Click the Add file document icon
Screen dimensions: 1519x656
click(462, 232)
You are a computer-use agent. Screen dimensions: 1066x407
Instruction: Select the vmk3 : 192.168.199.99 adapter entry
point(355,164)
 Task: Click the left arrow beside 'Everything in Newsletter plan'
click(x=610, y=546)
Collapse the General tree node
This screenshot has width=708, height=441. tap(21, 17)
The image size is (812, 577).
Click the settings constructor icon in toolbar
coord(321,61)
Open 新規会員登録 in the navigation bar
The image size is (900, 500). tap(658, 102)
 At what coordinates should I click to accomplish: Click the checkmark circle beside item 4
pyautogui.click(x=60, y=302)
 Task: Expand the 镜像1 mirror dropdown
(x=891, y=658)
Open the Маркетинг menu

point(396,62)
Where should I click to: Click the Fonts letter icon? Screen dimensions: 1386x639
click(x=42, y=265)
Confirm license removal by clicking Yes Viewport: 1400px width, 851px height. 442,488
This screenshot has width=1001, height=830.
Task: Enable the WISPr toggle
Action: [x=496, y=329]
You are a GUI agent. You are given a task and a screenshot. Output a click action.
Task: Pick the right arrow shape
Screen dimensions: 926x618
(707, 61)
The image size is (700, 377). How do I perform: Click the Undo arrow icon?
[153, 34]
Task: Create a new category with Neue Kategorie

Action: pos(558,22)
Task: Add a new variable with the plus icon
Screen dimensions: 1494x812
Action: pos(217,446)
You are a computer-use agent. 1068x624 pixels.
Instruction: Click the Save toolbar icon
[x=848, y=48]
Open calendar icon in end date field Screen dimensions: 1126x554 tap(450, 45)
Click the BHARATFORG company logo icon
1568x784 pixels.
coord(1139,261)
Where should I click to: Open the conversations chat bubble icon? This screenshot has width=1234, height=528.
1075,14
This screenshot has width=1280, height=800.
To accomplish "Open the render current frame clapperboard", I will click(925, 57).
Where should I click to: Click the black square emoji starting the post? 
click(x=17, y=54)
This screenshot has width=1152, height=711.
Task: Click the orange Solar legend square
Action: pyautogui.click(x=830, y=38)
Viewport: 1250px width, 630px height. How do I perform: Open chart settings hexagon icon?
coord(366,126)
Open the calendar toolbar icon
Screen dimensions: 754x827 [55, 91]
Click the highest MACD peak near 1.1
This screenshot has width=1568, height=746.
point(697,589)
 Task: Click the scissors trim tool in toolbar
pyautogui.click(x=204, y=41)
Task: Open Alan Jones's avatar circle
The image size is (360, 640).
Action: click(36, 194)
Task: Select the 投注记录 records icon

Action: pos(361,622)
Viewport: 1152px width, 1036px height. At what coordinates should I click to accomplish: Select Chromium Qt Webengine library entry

**WORK INSTRUCTIONS**
All lines from the one containing "This screenshot has width=1280, height=800." to the end of the records are to be duplicated exactly, and no other lines are to be given.

**TASK SOLUTION**
This screenshot has width=1280, height=800.
To accomplish "Open the render current frame clapperboard", I will click(925, 57).
Where should I click to: Click the black square emoji starting the post? 
click(x=17, y=54)
This screenshot has width=1152, height=711.
Task: Click the orange Solar legend square
Action: pyautogui.click(x=830, y=38)
Viewport: 1250px width, 630px height. How do I perform: Open chart settings hexagon icon?
coord(366,126)
Open the calendar toolbar icon
Screen dimensions: 754x827 [55, 91]
Click the highest MACD peak near 1.1
This screenshot has width=1568, height=746.
point(697,589)
 Task: Click the scissors trim tool in toolbar
pyautogui.click(x=204, y=41)
Task: Open Alan Jones's avatar circle
The image size is (360, 640).
Action: click(36, 194)
Task: Select the 投注记录 records icon

Action: pos(361,622)
Viewport: 1152px width, 1036px height. At what coordinates should I click to accomplish: Select Chromium Qt Webengine library entry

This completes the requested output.